◆ Exercise ◆
Copy the records below exactly as they appear.

◆ Information ◆

● ● ●

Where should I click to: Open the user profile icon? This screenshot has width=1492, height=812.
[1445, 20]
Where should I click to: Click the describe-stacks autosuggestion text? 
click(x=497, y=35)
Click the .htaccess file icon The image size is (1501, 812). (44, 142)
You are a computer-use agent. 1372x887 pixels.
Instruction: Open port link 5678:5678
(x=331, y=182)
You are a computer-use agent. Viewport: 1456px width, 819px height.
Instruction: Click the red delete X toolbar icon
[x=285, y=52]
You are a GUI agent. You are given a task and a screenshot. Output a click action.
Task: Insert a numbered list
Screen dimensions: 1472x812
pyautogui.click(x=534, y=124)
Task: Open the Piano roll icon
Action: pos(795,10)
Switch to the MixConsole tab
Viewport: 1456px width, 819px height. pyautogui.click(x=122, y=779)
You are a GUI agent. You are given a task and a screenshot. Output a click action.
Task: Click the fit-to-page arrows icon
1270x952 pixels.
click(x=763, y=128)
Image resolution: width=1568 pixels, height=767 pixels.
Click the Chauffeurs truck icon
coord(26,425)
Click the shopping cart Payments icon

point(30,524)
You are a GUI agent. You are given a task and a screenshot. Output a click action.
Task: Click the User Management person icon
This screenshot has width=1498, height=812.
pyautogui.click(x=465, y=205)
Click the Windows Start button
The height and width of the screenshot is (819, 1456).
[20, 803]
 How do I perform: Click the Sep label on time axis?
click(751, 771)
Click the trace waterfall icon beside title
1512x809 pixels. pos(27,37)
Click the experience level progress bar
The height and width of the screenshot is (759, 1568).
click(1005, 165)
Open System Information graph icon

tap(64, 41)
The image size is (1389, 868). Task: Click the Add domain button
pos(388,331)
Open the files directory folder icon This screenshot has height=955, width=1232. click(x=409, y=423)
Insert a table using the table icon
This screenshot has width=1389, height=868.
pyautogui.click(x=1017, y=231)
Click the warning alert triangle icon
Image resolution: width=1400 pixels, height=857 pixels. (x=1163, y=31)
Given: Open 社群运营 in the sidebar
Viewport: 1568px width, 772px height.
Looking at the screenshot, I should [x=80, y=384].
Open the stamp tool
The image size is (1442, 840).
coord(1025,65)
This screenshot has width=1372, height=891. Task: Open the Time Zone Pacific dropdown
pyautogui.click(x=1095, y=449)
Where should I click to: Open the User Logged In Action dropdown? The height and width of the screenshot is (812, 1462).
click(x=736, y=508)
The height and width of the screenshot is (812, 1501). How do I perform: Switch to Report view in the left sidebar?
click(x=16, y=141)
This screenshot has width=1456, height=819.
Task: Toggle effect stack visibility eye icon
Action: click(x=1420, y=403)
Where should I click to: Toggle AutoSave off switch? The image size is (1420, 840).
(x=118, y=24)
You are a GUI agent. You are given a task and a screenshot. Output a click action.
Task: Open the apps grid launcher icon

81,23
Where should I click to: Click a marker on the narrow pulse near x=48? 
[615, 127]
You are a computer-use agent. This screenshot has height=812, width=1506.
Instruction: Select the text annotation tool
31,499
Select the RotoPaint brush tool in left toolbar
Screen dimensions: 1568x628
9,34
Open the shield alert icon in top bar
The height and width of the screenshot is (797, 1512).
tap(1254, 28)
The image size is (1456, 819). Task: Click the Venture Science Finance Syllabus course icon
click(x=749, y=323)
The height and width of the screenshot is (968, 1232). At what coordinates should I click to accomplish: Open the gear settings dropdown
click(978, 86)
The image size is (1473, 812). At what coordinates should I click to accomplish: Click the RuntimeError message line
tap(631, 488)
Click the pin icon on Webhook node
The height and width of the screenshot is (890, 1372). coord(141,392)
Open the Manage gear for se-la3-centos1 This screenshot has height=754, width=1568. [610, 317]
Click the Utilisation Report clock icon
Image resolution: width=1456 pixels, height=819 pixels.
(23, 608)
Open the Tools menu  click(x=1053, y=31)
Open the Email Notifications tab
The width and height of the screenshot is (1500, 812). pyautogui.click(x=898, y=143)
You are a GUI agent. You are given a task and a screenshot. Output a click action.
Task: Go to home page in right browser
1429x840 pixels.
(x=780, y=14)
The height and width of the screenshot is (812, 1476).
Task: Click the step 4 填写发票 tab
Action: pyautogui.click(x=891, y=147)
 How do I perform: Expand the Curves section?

● ● ●

◆ Answer ◆
Where should I click to: Open the user profile icon? This screenshot has width=1492, height=812.
[1445, 20]
Where should I click to: Click the describe-stacks autosuggestion text? 
click(x=497, y=35)
Click the .htaccess file icon The image size is (1501, 812). (44, 142)
You are a computer-use agent. 1372x887 pixels.
Instruction: Open port link 5678:5678
(x=331, y=182)
You are a computer-use agent. Viewport: 1456px width, 819px height.
Instruction: Click the red delete X toolbar icon
[x=285, y=52]
You are a GUI agent. You are given a task and a screenshot. Output a click action.
Task: Insert a numbered list
Screen dimensions: 1472x812
pyautogui.click(x=534, y=124)
Task: Open the Piano roll icon
Action: pos(795,10)
Switch to the MixConsole tab
Viewport: 1456px width, 819px height. pyautogui.click(x=122, y=779)
You are a GUI agent. You are given a task and a screenshot. Output a click action.
Task: Click the fit-to-page arrows icon
1270x952 pixels.
click(x=763, y=128)
Image resolution: width=1568 pixels, height=767 pixels.
Click the Chauffeurs truck icon
coord(26,425)
Click the shopping cart Payments icon

point(30,524)
You are a GUI agent. You are given a task and a screenshot. Output a click action.
Task: Click the User Management person icon
This screenshot has width=1498, height=812.
pyautogui.click(x=465, y=205)
Click the Windows Start button
The height and width of the screenshot is (819, 1456).
[20, 803]
 How do I perform: Click the Sep label on time axis?
click(751, 771)
Click the trace waterfall icon beside title
1512x809 pixels. pos(27,37)
Click the experience level progress bar
The height and width of the screenshot is (759, 1568).
click(1005, 165)
Open System Information graph icon

tap(64, 41)
The image size is (1389, 868). Task: Click the Add domain button
pos(388,331)
Open the files directory folder icon This screenshot has height=955, width=1232. click(x=409, y=423)
Insert a table using the table icon
This screenshot has width=1389, height=868.
pyautogui.click(x=1017, y=231)
Click the warning alert triangle icon
Image resolution: width=1400 pixels, height=857 pixels. (x=1163, y=31)
Given: Open 社群运营 in the sidebar
Viewport: 1568px width, 772px height.
Looking at the screenshot, I should [x=80, y=384].
Open the stamp tool
The image size is (1442, 840).
coord(1025,65)
This screenshot has width=1372, height=891. Task: Open the Time Zone Pacific dropdown
pyautogui.click(x=1095, y=449)
Where should I click to: Open the User Logged In Action dropdown? The height and width of the screenshot is (812, 1462).
click(x=736, y=508)
The height and width of the screenshot is (812, 1501). How do I perform: Switch to Report view in the left sidebar?
click(x=16, y=141)
This screenshot has width=1456, height=819.
Task: Toggle effect stack visibility eye icon
Action: click(x=1420, y=403)
Where should I click to: Toggle AutoSave off switch? The image size is (1420, 840).
(x=118, y=24)
You are a GUI agent. You are given a task and a screenshot. Output a click action.
Task: Open the apps grid launcher icon

81,23
Where should I click to: Click a marker on the narrow pulse near x=48? 
[615, 127]
You are a computer-use agent. This screenshot has height=812, width=1506.
Instruction: Select the text annotation tool
31,499
Select the RotoPaint brush tool in left toolbar
Screen dimensions: 1568x628
9,34
Open the shield alert icon in top bar
The height and width of the screenshot is (797, 1512).
tap(1254, 28)
The image size is (1456, 819). Task: Click the Venture Science Finance Syllabus course icon
click(x=749, y=323)
The height and width of the screenshot is (968, 1232). At what coordinates should I click to accomplish: Open the gear settings dropdown
click(978, 86)
The image size is (1473, 812). At what coordinates should I click to accomplish: Click the RuntimeError message line
tap(631, 488)
Click the pin icon on Webhook node
The height and width of the screenshot is (890, 1372). coord(141,392)
Open the Manage gear for se-la3-centos1 This screenshot has height=754, width=1568. [610, 317]
Click the Utilisation Report clock icon
Image resolution: width=1456 pixels, height=819 pixels.
(23, 608)
Open the Tools menu  click(x=1053, y=31)
Open the Email Notifications tab
The width and height of the screenshot is (1500, 812). pyautogui.click(x=898, y=143)
You are a GUI agent. You are given a task and a screenshot. Output a click action.
Task: Go to home page in right browser
1429x840 pixels.
(x=780, y=14)
The height and width of the screenshot is (812, 1476).
Task: Click the step 4 填写发票 tab
Action: pyautogui.click(x=891, y=147)
 How do I perform: Expand the Curves section?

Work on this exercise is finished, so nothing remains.